[Feature][Bench] Add pareto visualization (#29477)

Signed-off-by: rongfu.leng <rongfu.leng@daocloud.io>
2025-11-28 15:53:20 +08:00
parent b34e8775a3
commit 480598958e
4 changed files with 418 additions and 0 deletions
--- a/docs/contributing/benchmarks.md
+++ b/docs/contributing/benchmarks.md
@@ -1146,6 +1146,24 @@ vllm bench sweep plot benchmarks/results/<timestamp> \
 !!! tip
    You can use `--dry-run` to preview the figures to be plotted.

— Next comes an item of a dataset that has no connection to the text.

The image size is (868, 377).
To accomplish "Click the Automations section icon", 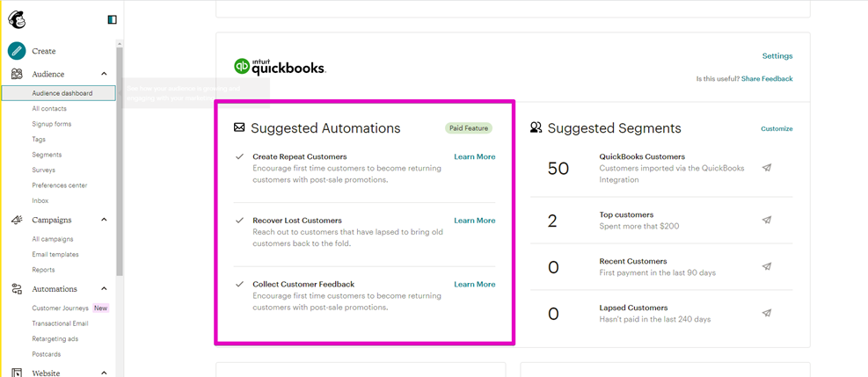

+### Pareto visualization (tokens/s/user vs tokens/s/GPU)
+
+`vllm bench sweep plot_pareto` helps pick configurations that balance per-user and per-GPU throughput.
+
+Higher concurrency or batch size can raise GPU efficiency (per-GPU), but can add per user latency; lower concurrency improves per-user rate but underutilizes GPUs; The Pareto frontier shows the best achievable pairs across your runs.
+
+- x-axis: tokens/s/user = `output_throughput` ÷ concurrency (`--user-count-var`, default `max_concurrency`, fallback `max_concurrent_requests`).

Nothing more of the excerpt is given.